• _PROBLEM TO SOLVE_: Can you give these data again with "Find the location of" swapped for "Locate", everything else unchanged and the pictures left out?

• _MATERIAL FOR THIS EXERCISE_:
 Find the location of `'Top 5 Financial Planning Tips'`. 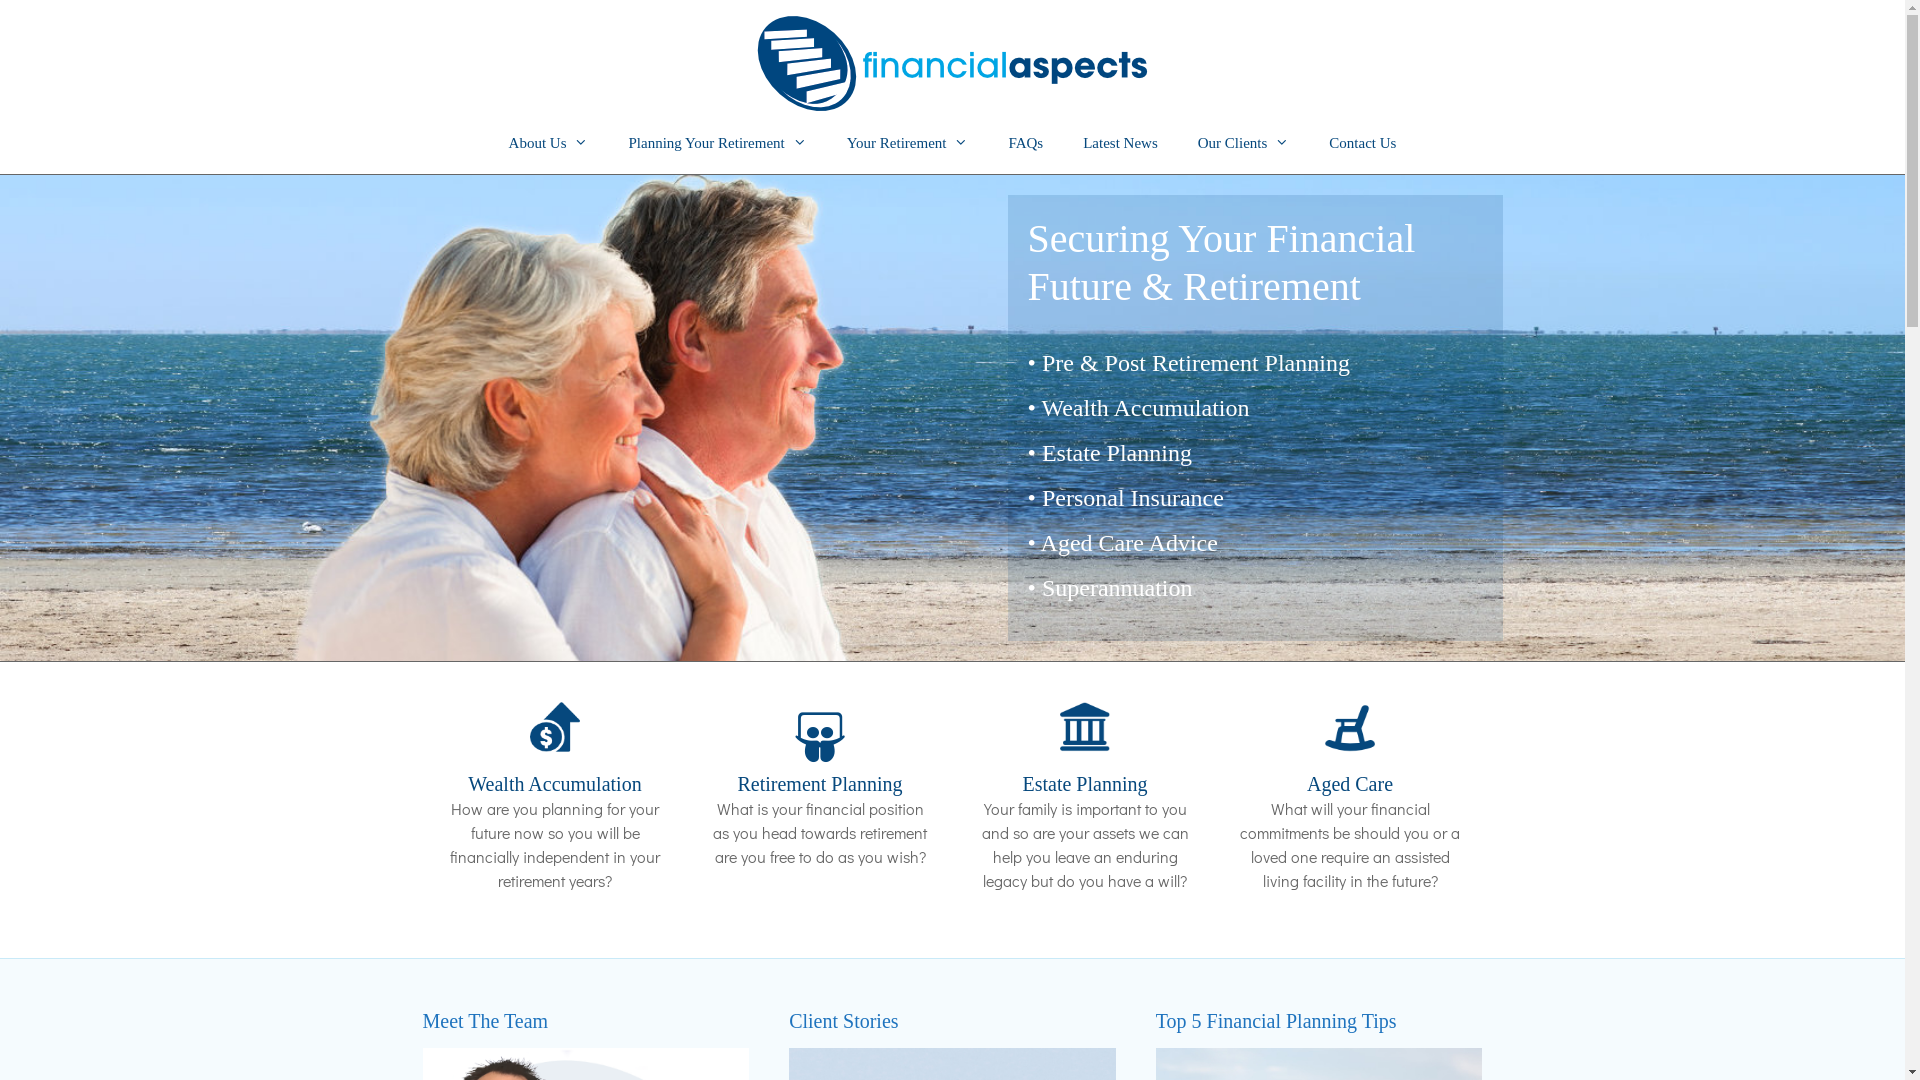

'Top 5 Financial Planning Tips' is located at coordinates (1156, 1021).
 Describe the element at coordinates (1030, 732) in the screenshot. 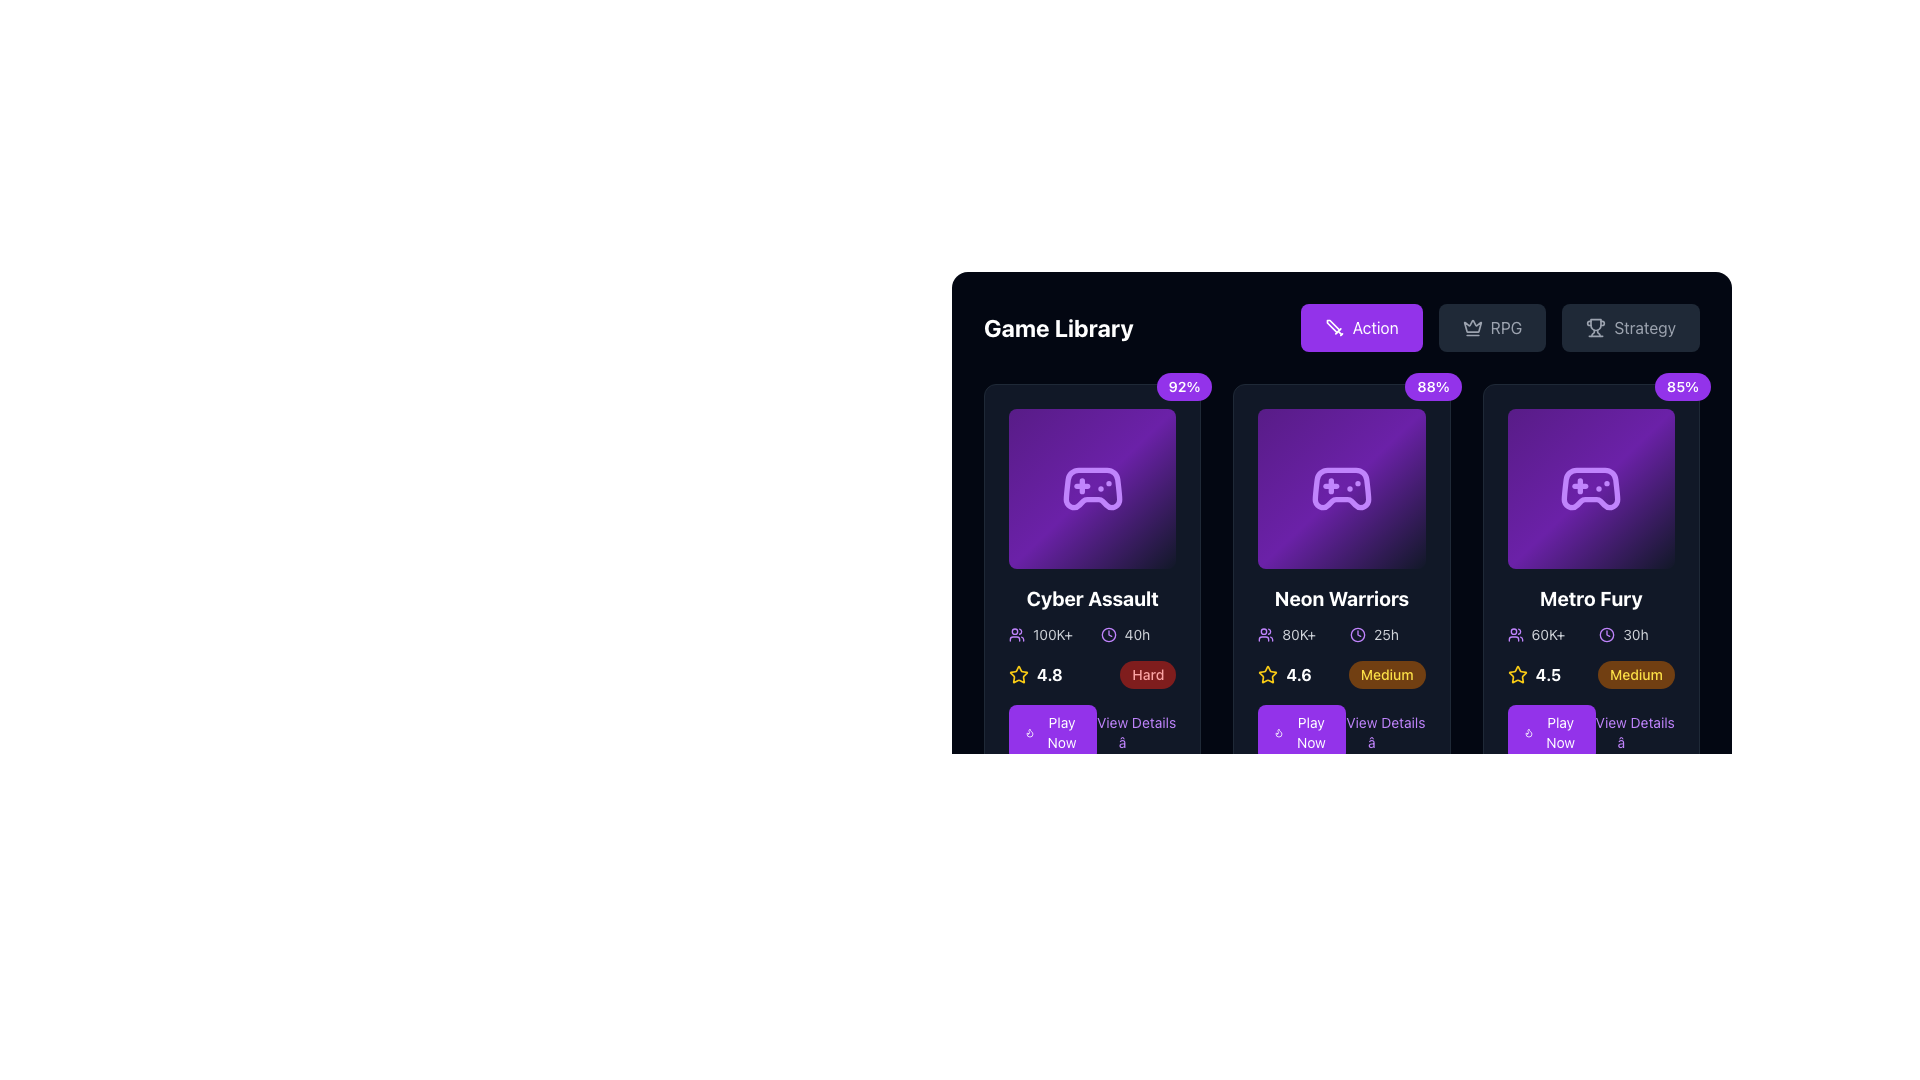

I see `the flame icon located within the 'Play Now' button, which is aligned to the left of the button text` at that location.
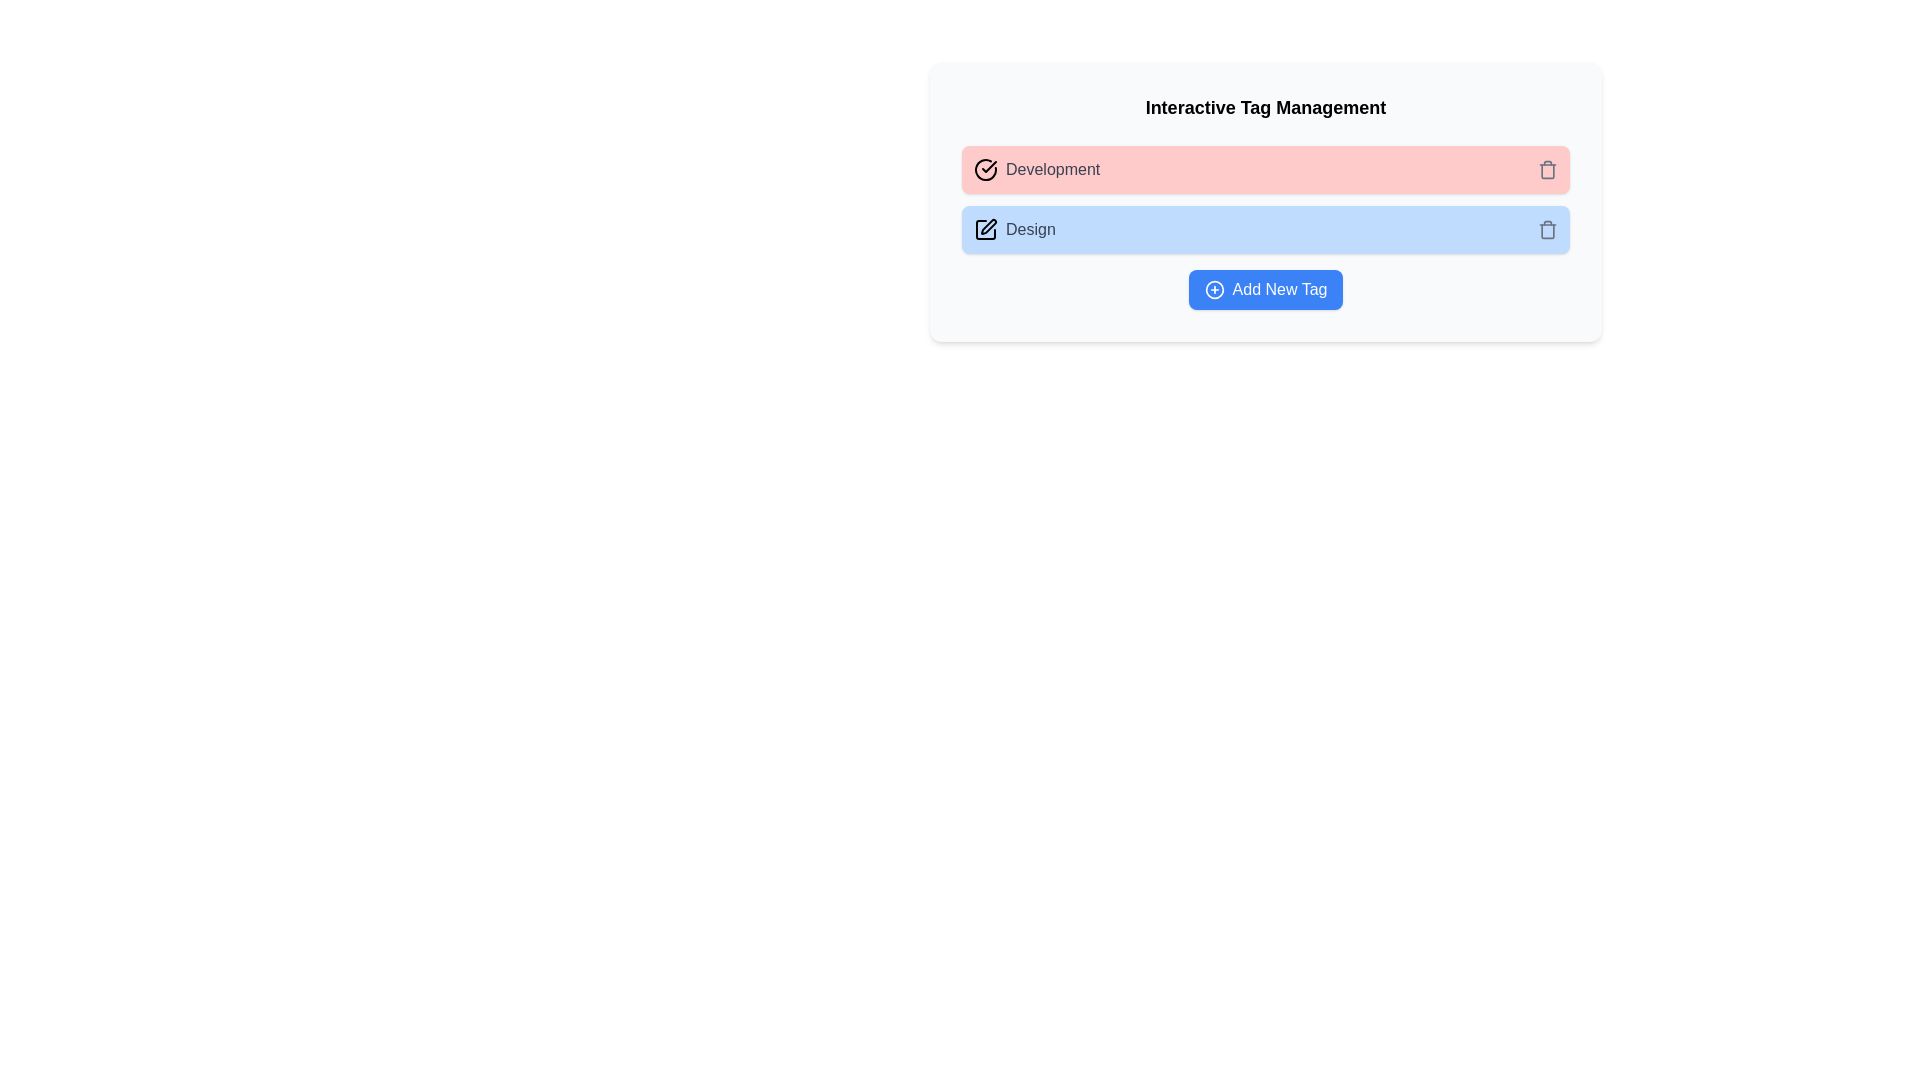 Image resolution: width=1920 pixels, height=1080 pixels. Describe the element at coordinates (1030, 229) in the screenshot. I see `the 'Design' text label located in the second list item of the 'Interactive Tag Management' section, positioned to the right of a pen icon` at that location.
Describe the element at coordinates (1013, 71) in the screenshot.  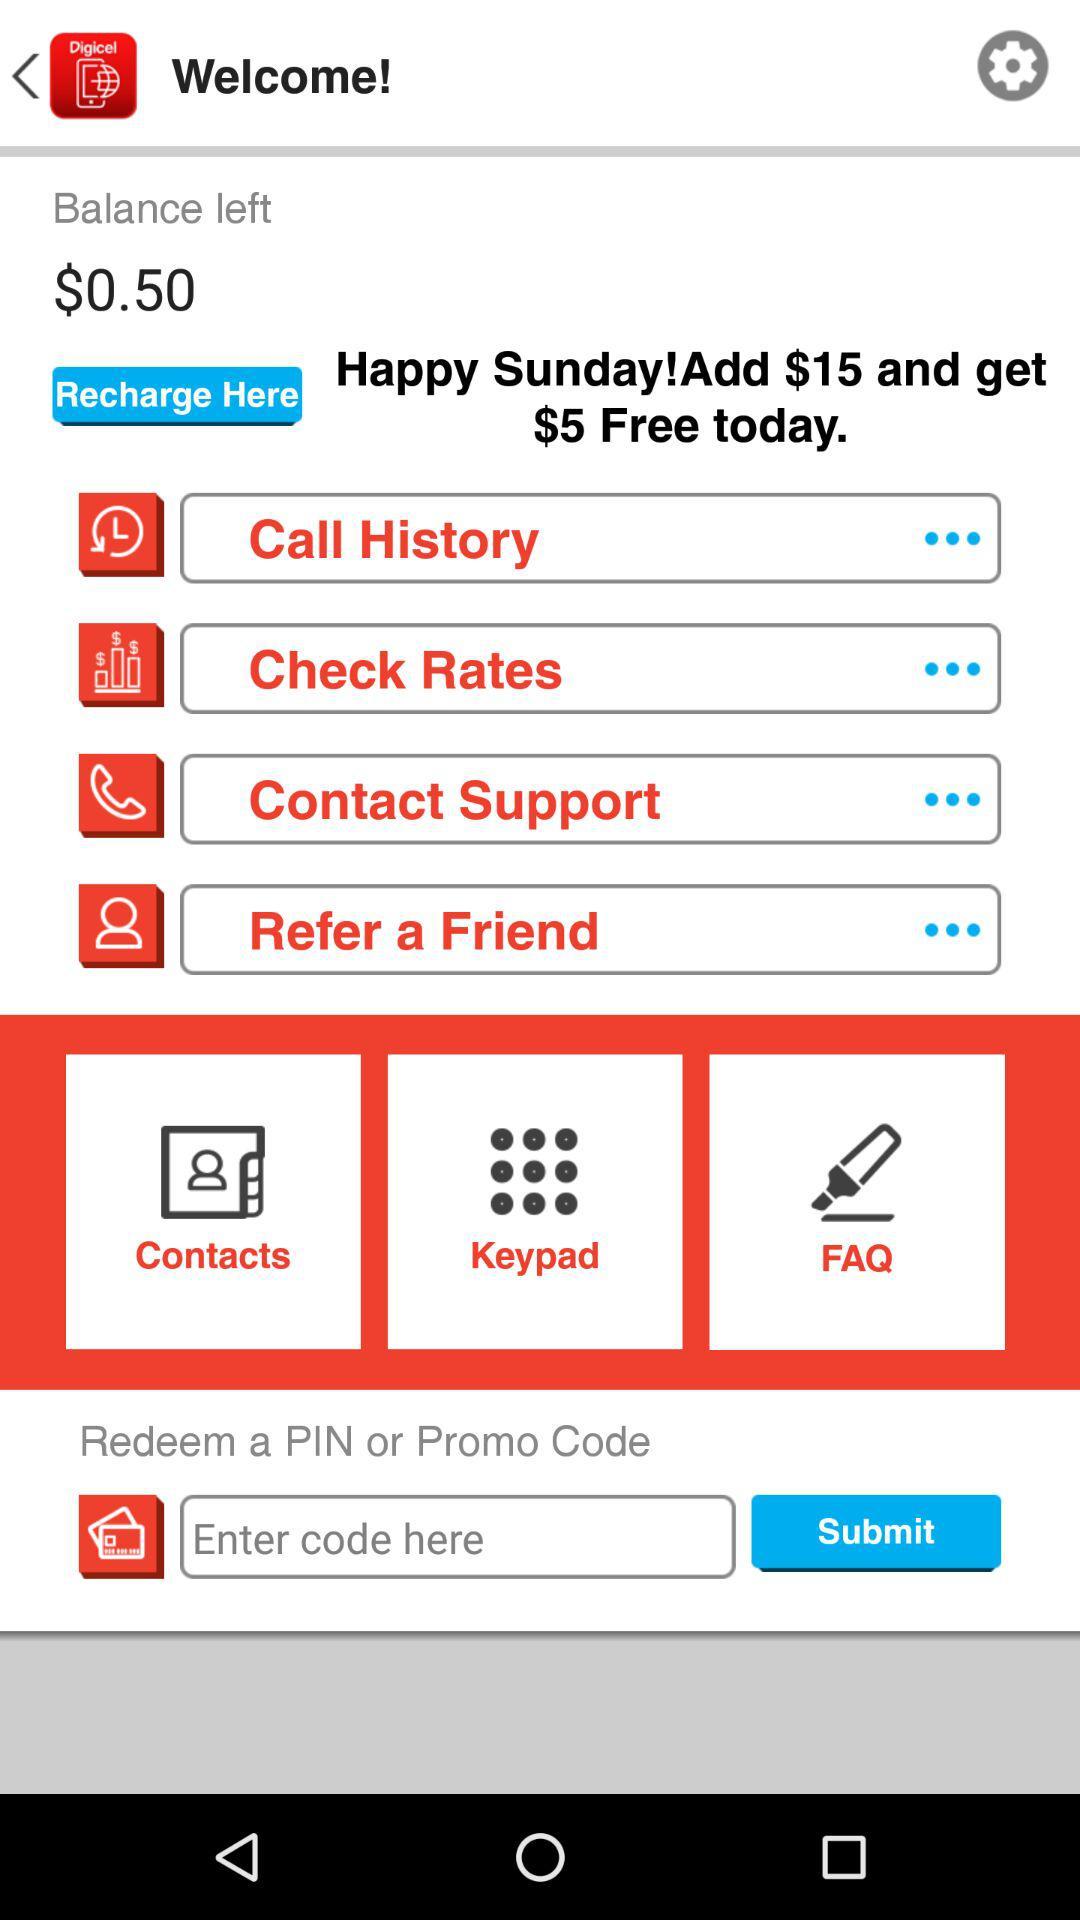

• _RESULT OF THE TASK_:
 Locate `'Top 5 Financial Planning Tips'`. 

'Top 5 Financial Planning Tips' is located at coordinates (1156, 1021).
 Describe the element at coordinates (1030, 732) in the screenshot. 

I see `the flame icon located within the 'Play Now' button, which is aligned to the left of the button text` at that location.
 Image resolution: width=1920 pixels, height=1080 pixels. Describe the element at coordinates (1030, 229) in the screenshot. I see `the 'Design' text label located in the second list item of the 'Interactive Tag Management' section, positioned to the right of a pen icon` at that location.
Describe the element at coordinates (1013, 71) in the screenshot.  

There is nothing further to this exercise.